● Supplied records
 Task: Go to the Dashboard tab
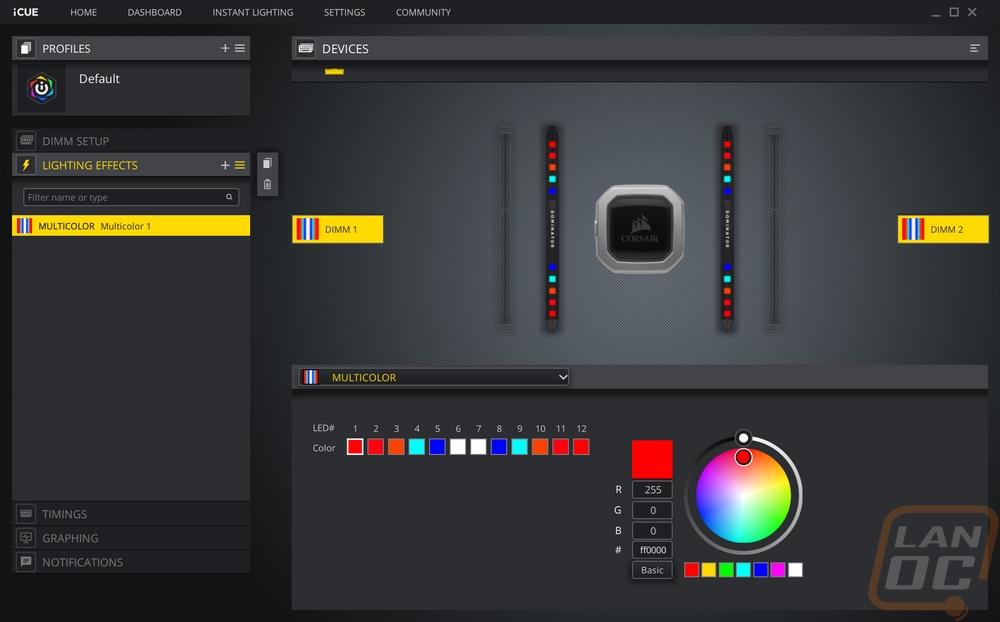pos(154,12)
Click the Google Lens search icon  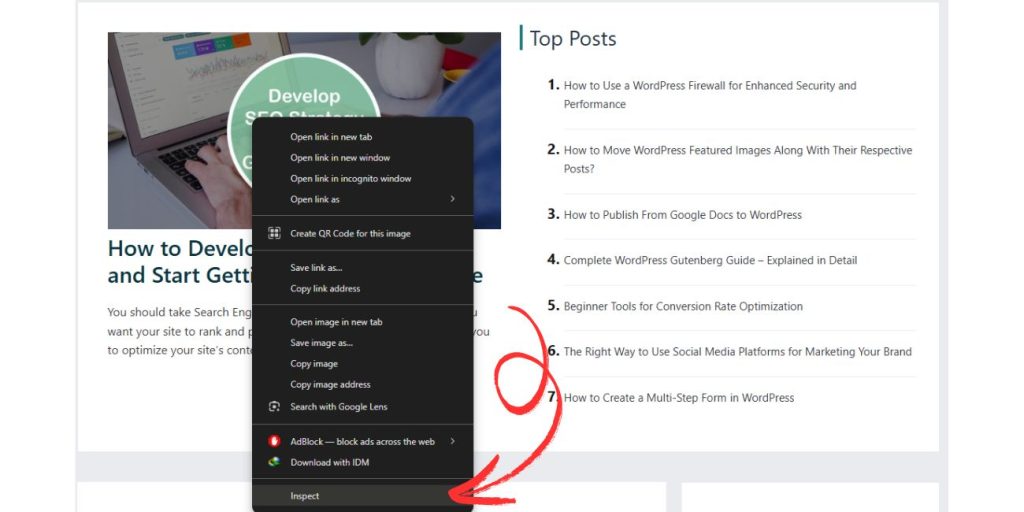(274, 407)
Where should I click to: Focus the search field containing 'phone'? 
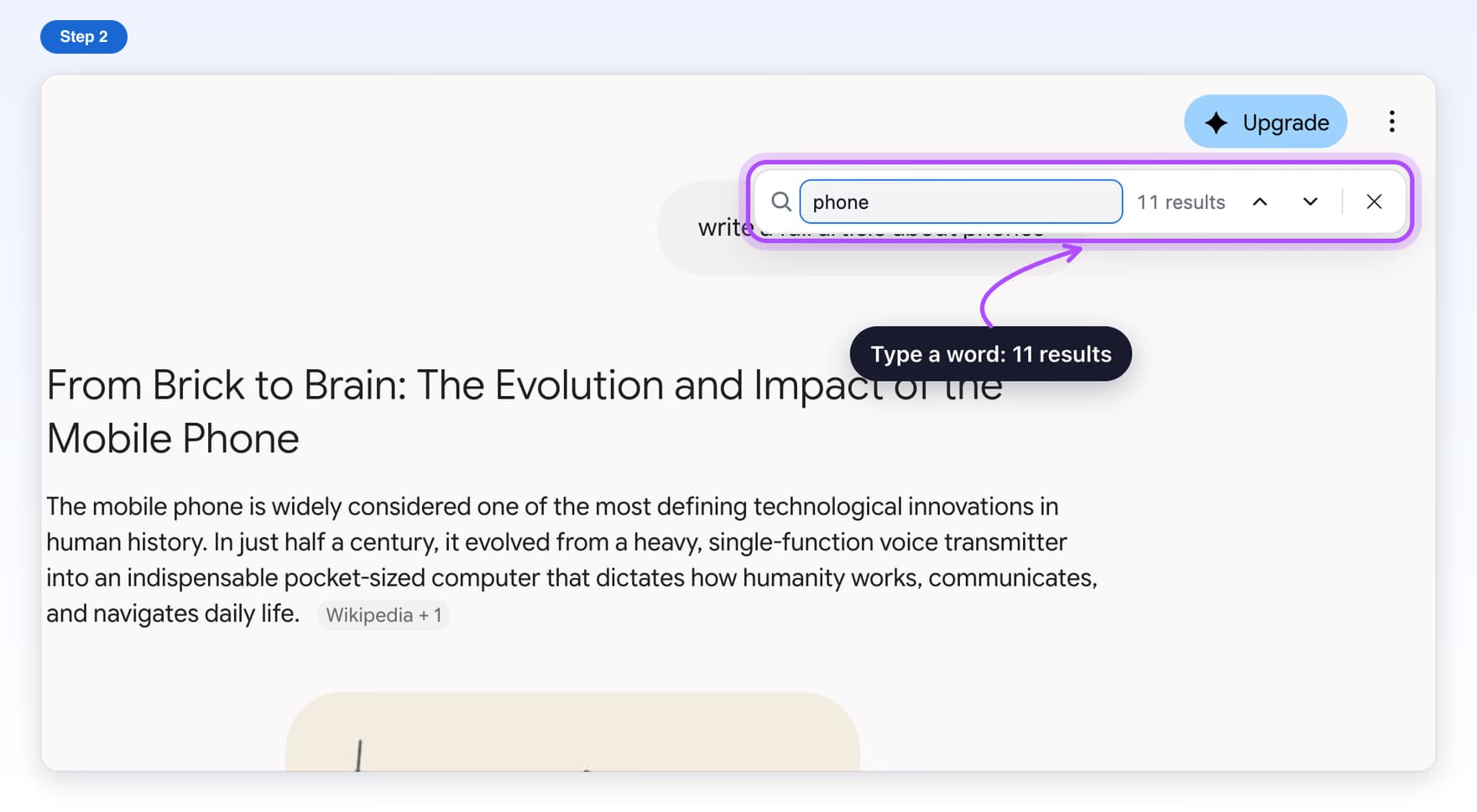(961, 201)
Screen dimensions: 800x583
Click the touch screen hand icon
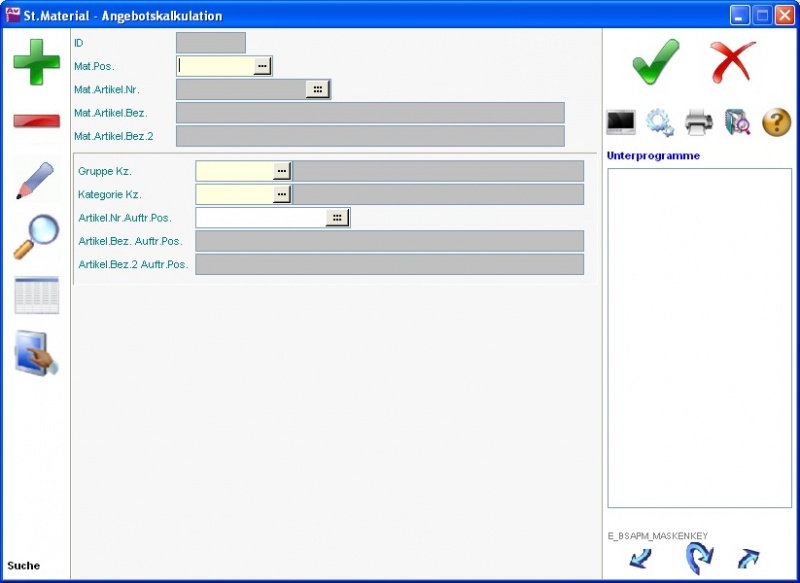[x=36, y=353]
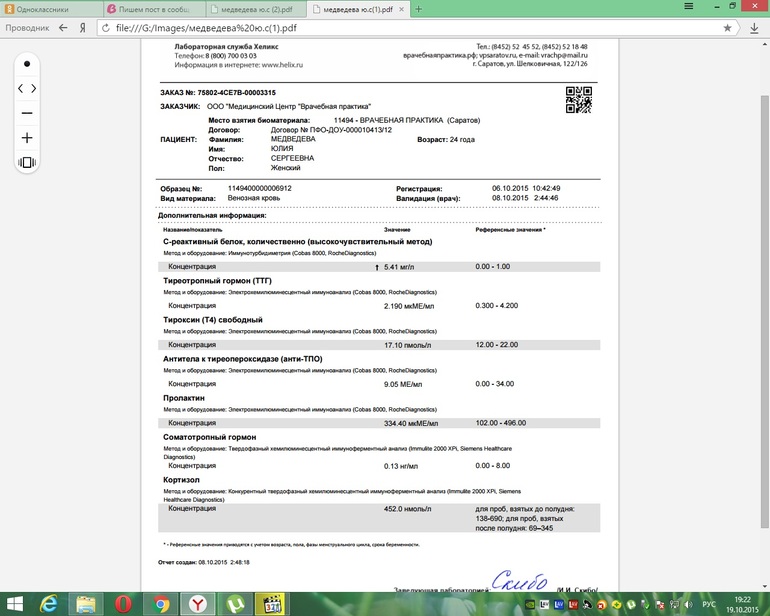Screen dimensions: 770x616
Task: Open a new tab with the plus button
Action: pos(419,8)
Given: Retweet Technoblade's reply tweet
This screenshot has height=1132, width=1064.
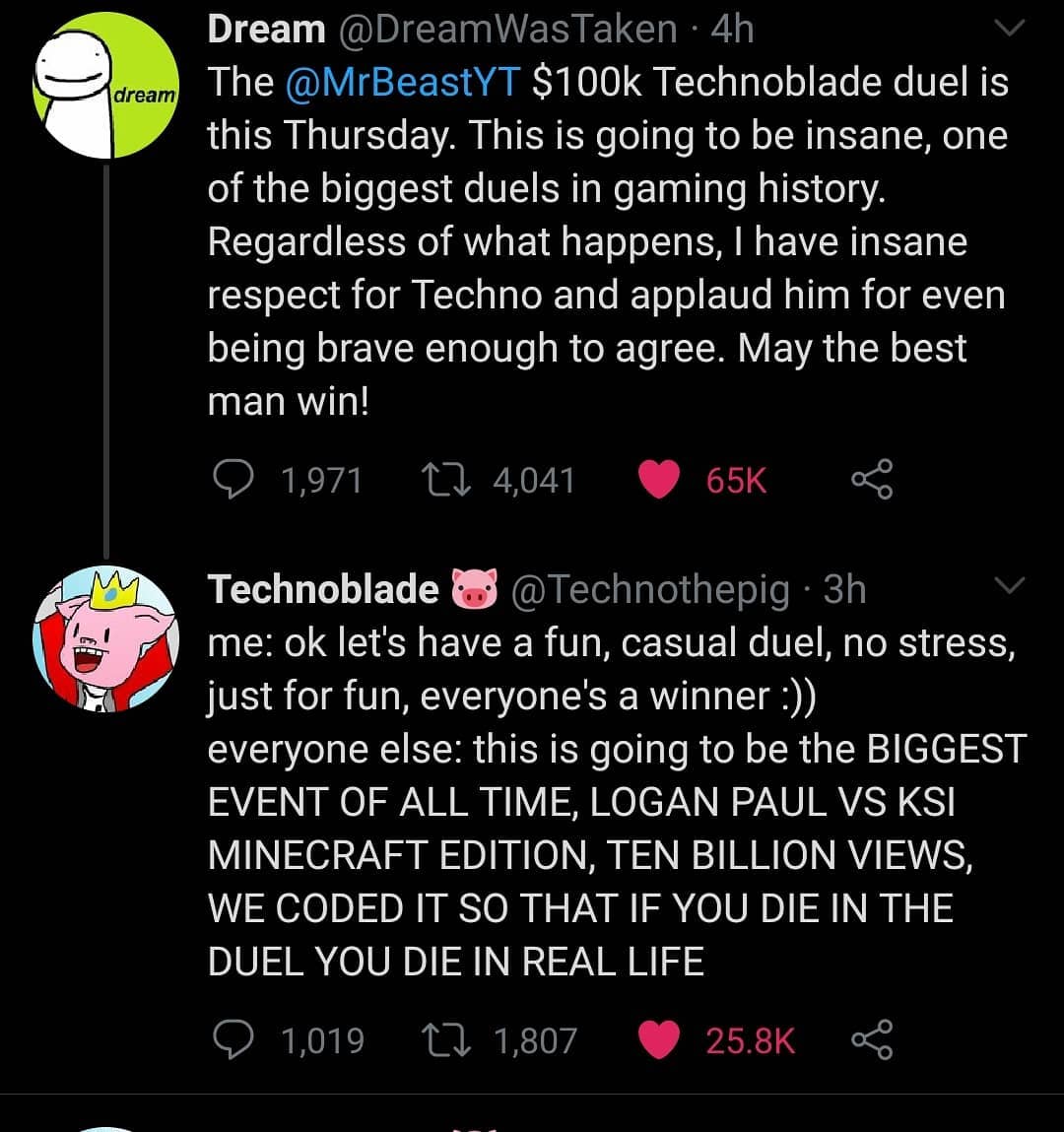Looking at the screenshot, I should [x=447, y=1040].
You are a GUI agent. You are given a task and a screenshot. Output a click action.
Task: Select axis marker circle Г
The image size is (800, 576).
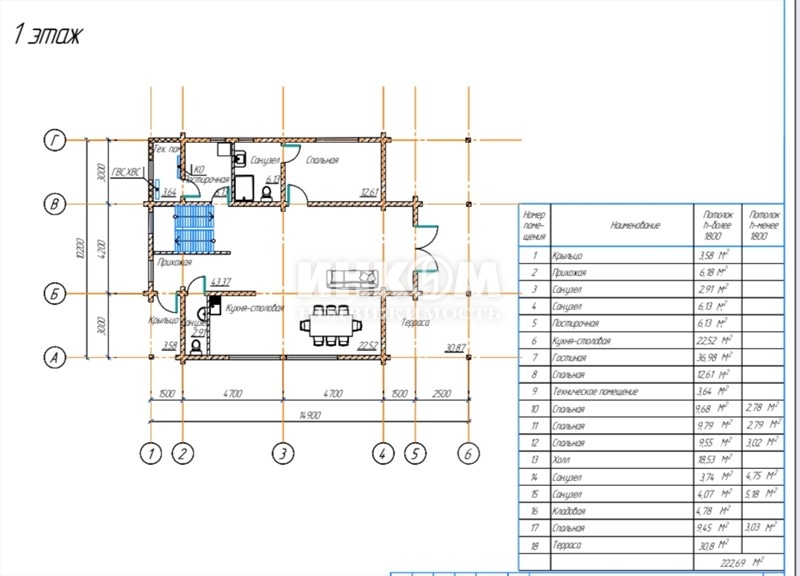[54, 142]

● Work instructions
Copy exactly the lines from the line holding "Task: Select axis marker circle Г" to the final line of the listing, and leave the pictures out.

● Written solution
Task: Select axis marker circle Г
The image size is (800, 576).
[54, 142]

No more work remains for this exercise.